Iovance Biotherapeutics’ Amtagvi has been introduced as the first FDA-approved T-cell immunotherapy for a solid tumor, employing a polyclonal tumor infiltrating lymphocyte (TIL) cell therapy. The personalized one-time cellular therapy is indicated for the treatment of adult patients with unresectable or metastatic melanoma who have previously received standard of care front-line PD-1 therapy and targeted therapy with a proto-oncogene B-Raf (BRAF) or BRAF/mitogen-activated extracellular signal-regulated kinase (MEK) inhibitor, if BRAF-V600 mutation is positive. With its first-to-market advantage, Amtagvi is poised to gain a major share in melanoma treatment, according to GlobalData, a leading data and analytics company.

Jasminemay Barcelon, Oncology & Hematology Analyst at GlobalData comments: “Amtagvi represents a significant improvement in the treatment of advanced melanoma, particularly for the post-immune checkpoint inhibitor patient population.
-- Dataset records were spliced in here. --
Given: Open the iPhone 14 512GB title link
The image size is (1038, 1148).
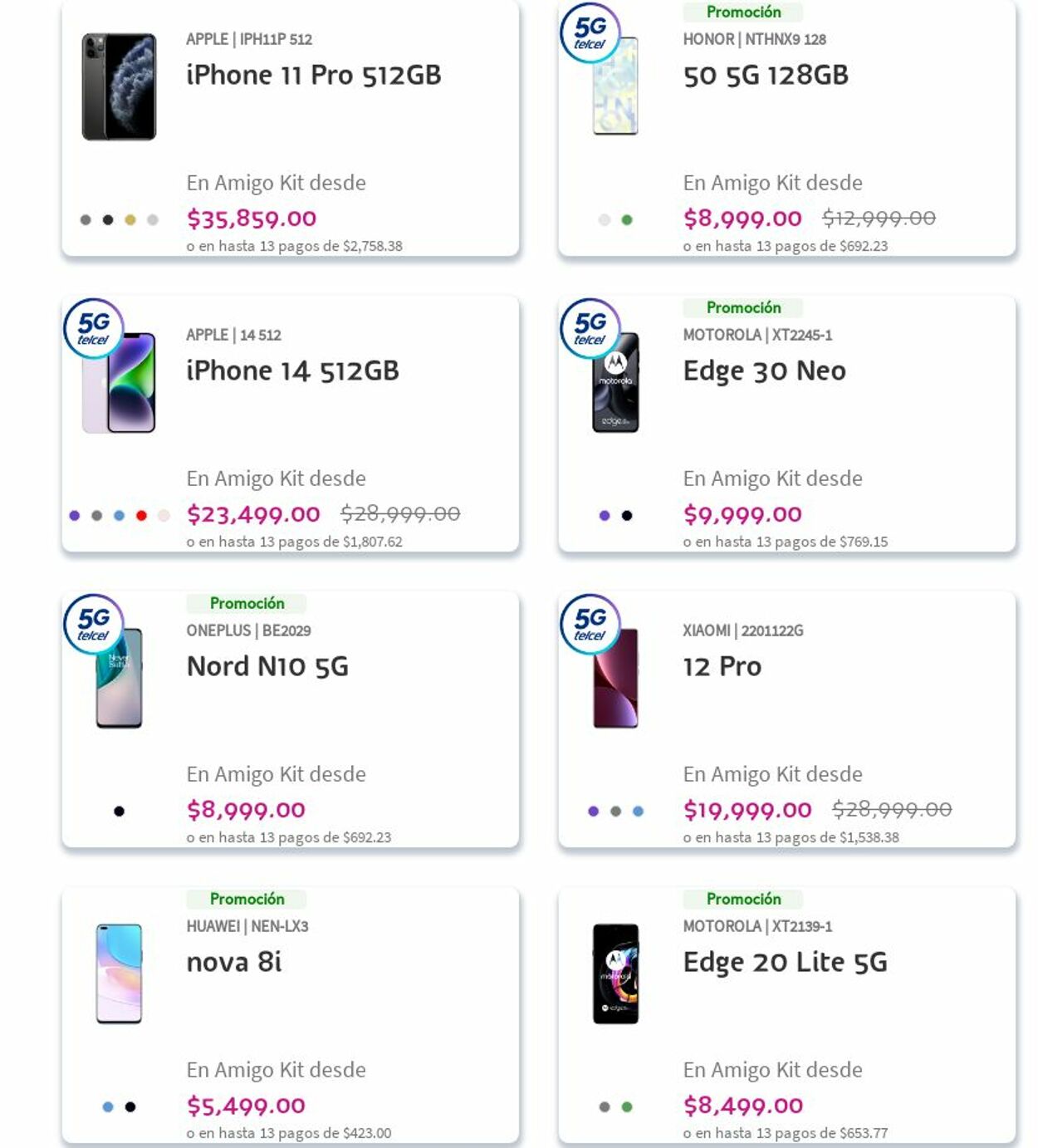Looking at the screenshot, I should coord(292,370).
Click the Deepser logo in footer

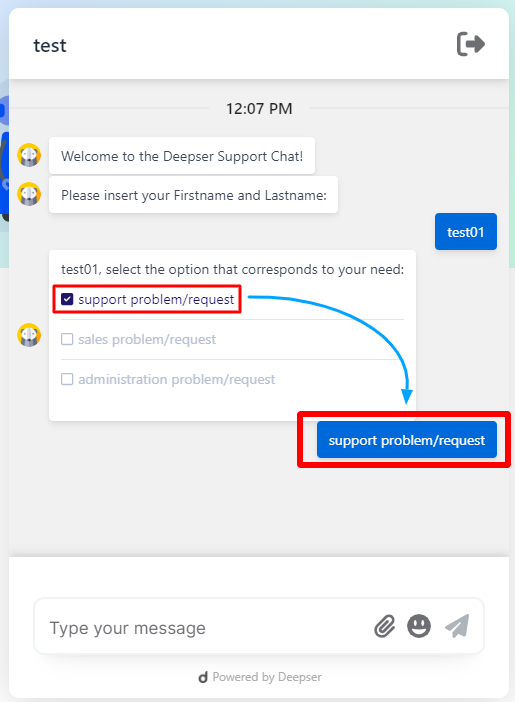(203, 677)
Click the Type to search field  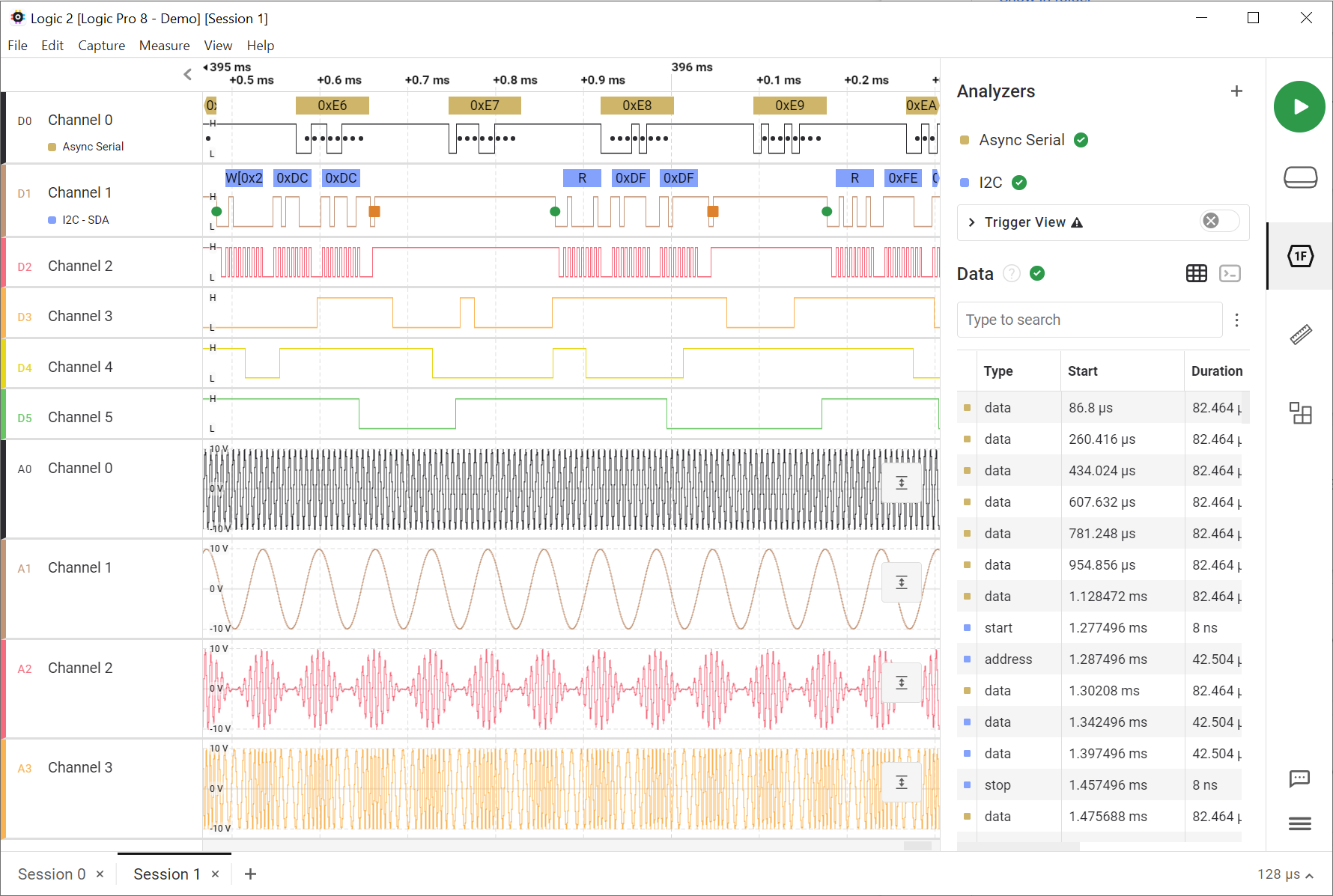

It is an autologous cell therapy that involves extracting immune cells from the patient’s tumor, expanding them ex vivo, and reinfusing them into the patient. This results in enhancing the patient’s immune response to recognize tumor-specific antigens, which may be necessary to elicit a response in solid tumors characterized by a high mutational burden. In contrast to chimeric antigen receptor (CAR)-T therapies, modification of the cells is not required, but patients do undergo a similar lymphodepletion regimen before cell infusion.”

The accelerated approval for Amtagvi was supported by the results of the Phase II C-144-01 clinical trial. Efficacy analysis showed that patients who received the recommended dose had an overall response rate of 31.5%, including a 4.1% complete response rate and a 27.4% partial response rate. The median duration of response was not reached at the 18.6 month follow-up. However, 43.5% of responses had a duration greater than 12 months. In terms of safety, the label contains an IL2-driven boxed warning. Iovance has an ongoing, larger Phase III TILVANCE-301 trial of Amtagvi in combination with Keytruda versus Keytruda alone to confirm clinical benefit.
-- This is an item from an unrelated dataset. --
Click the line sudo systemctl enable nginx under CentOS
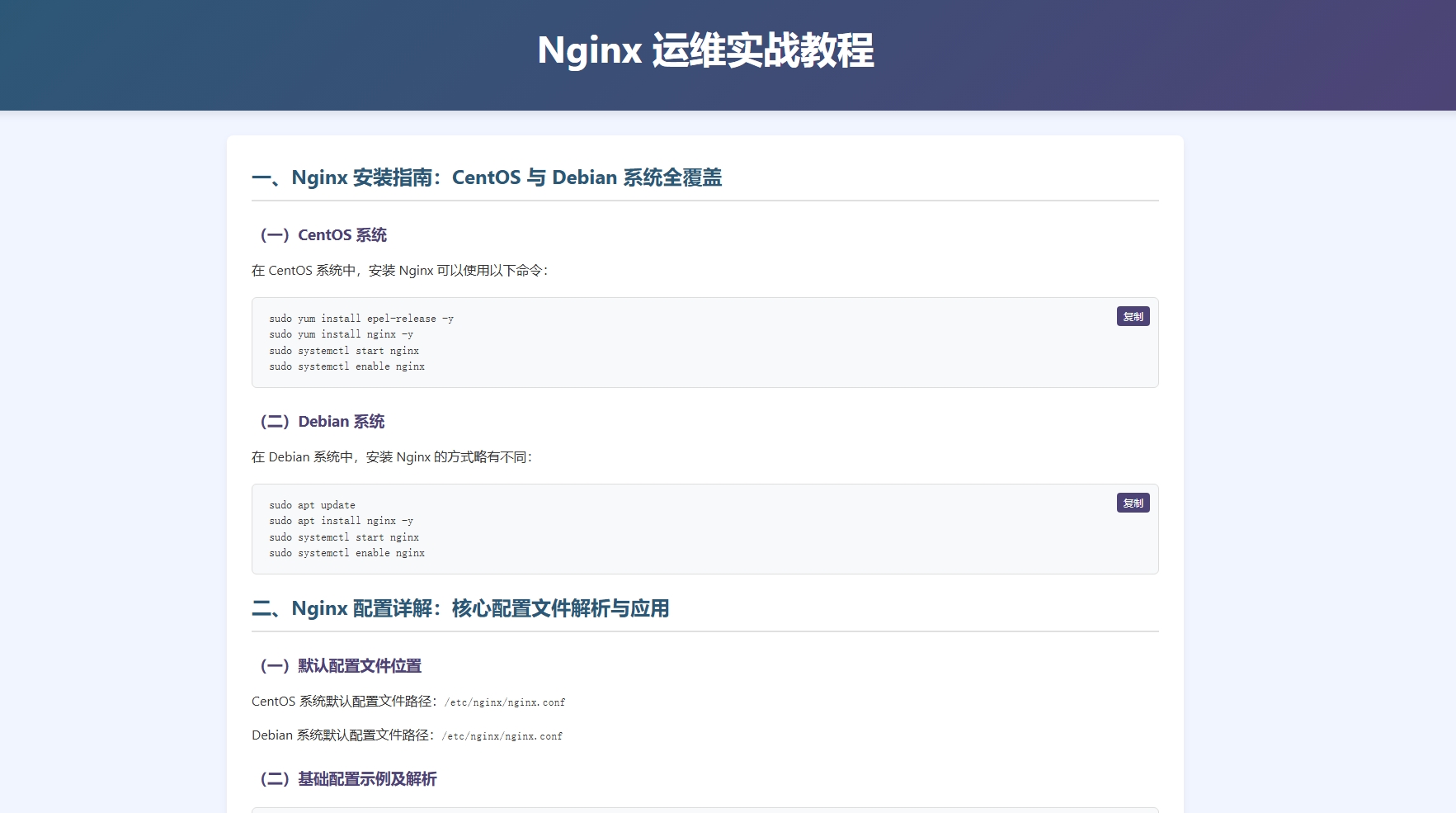The width and height of the screenshot is (1456, 813). click(346, 366)
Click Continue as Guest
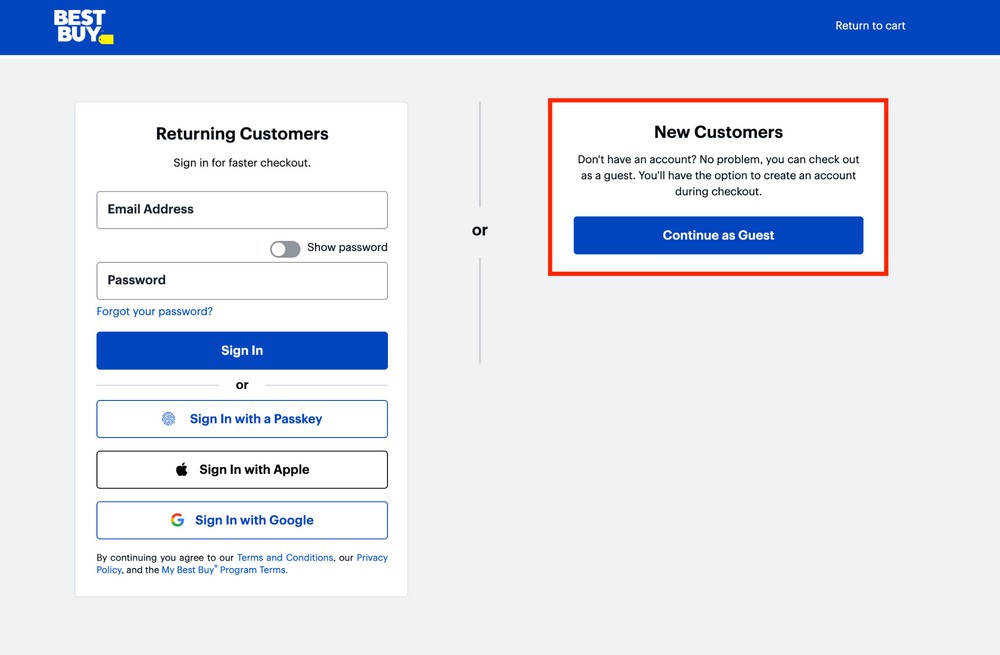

Barcelon adds: “GlobalData analyst consensus forecast projects Amtagvi to have linear growth and is expected to reach $846 million in sales by 2029, with a blockbuster potential by 2030. However, this number could be even higher following the accelerated approval due to multiple factors. GlobalData anticipates its price tag to be around $500k in the US, comparable to other cell therapies such as CAR-T cell products.”

Iovance is also preparing to file for approval in Europe, resulting in expansion into other markets. The company’s pipeline also contains potential label expansions to other solid tumors with ongoing investigations of Amtagvi as a monotherapy in cervical cancer and in combination with immune checkpoint inhibitors for melanoma, cervical, and non-small cell lung cancer (NSCLC), as well as a similar TIL therapy, LN-145, in head and neck cancer and NSCLC.

Barcelon concludes: “Amtagvi could encounter challenges in manufacturing as TILs are derived from tumor tissue rather than blood, making access slightly more challenging. TILs also exhibit high patient variability, complicating treatment. If these issues are addressed, Amtagvi possesses the ability to address the sizable potential market for solid tumors unlike other cell and gene therapy (CGT) agents so far. Amtagvi is expected to enjoy the majority share and first-to-market advantage, while other pipeline CGT agents remain in development.”